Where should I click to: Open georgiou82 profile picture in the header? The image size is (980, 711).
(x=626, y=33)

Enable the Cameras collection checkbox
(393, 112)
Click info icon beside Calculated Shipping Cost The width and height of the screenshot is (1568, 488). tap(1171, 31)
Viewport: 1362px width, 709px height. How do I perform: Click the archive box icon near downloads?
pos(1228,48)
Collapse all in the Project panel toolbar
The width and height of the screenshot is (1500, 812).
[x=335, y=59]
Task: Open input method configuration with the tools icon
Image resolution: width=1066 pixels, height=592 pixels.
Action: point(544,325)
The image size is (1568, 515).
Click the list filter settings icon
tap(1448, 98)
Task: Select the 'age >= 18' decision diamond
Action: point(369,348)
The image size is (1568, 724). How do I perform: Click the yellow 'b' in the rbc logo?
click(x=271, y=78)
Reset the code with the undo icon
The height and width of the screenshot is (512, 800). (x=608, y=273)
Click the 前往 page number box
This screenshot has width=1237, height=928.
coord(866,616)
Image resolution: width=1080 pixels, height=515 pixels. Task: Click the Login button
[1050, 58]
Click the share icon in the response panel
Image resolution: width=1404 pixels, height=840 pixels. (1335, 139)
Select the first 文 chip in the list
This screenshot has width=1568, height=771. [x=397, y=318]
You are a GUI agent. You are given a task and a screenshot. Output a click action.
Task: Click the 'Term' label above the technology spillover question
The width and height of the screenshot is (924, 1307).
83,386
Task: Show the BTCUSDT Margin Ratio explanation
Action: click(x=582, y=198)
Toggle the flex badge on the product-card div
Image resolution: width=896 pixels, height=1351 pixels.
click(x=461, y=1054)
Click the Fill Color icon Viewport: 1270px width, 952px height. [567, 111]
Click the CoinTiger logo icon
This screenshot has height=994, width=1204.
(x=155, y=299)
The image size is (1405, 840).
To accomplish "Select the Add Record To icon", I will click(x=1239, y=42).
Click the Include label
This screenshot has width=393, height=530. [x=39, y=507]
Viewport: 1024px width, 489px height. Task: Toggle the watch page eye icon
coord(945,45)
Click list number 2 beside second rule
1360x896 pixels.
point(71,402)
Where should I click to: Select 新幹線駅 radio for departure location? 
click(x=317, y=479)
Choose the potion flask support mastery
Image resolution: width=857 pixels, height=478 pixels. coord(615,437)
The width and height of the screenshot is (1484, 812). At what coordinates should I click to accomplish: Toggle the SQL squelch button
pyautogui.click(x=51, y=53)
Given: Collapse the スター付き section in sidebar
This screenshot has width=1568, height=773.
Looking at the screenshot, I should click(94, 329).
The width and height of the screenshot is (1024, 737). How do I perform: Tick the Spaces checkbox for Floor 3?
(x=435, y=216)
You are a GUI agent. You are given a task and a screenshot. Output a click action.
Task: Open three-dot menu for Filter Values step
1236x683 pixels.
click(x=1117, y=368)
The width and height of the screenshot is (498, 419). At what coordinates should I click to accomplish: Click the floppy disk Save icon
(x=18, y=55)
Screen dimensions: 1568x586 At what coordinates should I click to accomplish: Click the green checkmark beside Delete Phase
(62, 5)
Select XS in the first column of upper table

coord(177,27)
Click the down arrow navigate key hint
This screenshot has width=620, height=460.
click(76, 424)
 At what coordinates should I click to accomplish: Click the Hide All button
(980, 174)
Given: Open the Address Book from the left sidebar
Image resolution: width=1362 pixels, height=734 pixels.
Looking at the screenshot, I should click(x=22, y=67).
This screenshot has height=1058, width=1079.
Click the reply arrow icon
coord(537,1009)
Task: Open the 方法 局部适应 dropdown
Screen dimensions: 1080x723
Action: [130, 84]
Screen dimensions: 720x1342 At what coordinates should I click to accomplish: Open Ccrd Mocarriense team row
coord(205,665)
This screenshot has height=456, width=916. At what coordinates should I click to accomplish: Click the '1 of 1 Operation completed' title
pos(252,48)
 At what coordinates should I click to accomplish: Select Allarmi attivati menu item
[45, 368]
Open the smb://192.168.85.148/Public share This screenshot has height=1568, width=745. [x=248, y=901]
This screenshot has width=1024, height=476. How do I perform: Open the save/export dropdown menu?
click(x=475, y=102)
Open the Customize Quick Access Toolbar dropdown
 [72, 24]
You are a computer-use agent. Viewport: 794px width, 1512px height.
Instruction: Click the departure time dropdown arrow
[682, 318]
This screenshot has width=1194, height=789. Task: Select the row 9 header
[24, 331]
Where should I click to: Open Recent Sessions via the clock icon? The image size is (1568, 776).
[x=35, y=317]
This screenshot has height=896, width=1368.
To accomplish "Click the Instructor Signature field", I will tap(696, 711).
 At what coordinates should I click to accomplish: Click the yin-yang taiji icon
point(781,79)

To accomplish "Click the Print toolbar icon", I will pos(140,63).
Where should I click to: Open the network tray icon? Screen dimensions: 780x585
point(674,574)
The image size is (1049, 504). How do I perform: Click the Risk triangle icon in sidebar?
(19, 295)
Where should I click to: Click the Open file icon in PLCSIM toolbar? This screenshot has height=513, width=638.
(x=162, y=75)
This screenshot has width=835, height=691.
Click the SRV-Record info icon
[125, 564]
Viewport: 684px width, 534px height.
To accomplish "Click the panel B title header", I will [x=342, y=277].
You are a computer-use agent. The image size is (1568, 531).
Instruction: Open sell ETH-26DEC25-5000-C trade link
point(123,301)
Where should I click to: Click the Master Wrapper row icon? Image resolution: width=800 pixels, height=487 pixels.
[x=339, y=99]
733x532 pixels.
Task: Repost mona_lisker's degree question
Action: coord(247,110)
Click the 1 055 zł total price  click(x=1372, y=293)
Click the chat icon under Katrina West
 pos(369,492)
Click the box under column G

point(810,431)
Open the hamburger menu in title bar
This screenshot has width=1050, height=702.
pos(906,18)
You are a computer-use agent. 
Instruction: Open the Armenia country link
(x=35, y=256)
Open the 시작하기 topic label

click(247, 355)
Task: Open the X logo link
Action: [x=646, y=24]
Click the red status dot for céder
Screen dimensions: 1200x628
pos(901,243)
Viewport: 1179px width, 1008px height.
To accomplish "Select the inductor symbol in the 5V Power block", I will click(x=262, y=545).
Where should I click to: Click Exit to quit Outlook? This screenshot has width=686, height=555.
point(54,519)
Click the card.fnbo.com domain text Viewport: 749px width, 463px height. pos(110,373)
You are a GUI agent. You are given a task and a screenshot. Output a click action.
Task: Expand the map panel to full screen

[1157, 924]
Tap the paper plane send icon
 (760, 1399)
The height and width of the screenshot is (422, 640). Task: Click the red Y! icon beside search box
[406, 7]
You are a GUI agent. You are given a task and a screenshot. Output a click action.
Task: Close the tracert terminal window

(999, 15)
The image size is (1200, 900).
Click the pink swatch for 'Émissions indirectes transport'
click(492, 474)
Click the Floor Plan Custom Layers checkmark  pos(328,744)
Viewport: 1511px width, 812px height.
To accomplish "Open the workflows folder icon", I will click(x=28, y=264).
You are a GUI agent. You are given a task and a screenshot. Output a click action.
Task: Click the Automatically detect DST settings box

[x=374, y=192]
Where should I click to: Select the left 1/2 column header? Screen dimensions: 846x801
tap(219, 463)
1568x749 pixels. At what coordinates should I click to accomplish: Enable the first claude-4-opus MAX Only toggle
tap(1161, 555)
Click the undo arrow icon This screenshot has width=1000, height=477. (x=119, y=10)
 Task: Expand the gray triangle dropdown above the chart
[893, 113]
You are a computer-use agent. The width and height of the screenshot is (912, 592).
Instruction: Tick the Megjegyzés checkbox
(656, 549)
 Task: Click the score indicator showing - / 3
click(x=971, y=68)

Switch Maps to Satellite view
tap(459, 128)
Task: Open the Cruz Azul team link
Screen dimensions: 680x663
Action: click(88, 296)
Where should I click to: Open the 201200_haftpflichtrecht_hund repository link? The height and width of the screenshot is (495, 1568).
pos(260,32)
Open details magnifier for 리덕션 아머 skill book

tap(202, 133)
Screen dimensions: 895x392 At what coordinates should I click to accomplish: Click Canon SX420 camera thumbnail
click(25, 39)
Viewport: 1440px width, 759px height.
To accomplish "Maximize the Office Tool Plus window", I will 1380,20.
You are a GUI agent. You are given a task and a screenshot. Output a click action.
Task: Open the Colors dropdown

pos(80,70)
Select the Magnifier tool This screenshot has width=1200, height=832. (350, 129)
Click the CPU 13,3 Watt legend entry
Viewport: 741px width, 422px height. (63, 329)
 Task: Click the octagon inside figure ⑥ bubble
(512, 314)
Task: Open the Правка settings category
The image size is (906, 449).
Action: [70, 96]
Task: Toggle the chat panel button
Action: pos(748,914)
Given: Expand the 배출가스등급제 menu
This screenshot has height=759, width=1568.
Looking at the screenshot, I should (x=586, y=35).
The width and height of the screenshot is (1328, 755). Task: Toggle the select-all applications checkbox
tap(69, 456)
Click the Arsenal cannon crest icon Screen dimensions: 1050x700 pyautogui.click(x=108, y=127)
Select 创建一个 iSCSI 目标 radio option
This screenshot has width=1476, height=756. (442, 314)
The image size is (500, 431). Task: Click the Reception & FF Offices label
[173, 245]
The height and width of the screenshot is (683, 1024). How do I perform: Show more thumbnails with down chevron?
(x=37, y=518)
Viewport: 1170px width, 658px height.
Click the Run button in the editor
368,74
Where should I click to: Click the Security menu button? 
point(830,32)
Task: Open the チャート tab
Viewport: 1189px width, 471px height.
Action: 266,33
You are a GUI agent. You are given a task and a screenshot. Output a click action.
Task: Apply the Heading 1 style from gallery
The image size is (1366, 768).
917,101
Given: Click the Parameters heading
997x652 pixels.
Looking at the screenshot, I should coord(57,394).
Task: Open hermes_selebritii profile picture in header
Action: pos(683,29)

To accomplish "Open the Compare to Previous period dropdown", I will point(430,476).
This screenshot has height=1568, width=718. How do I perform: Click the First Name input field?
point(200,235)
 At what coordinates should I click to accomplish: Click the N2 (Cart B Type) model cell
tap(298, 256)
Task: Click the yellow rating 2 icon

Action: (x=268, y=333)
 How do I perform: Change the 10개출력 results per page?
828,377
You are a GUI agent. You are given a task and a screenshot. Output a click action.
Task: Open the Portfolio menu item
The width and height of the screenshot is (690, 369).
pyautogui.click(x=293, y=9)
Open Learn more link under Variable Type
━━━━━━━━━━━━━━━━
= INSTRUCTIONS FOR THE TASK =
Lines that contain the word "computer": how many are there in the data? Give the number and nothing else.

= SOLVED PROBLEM =
4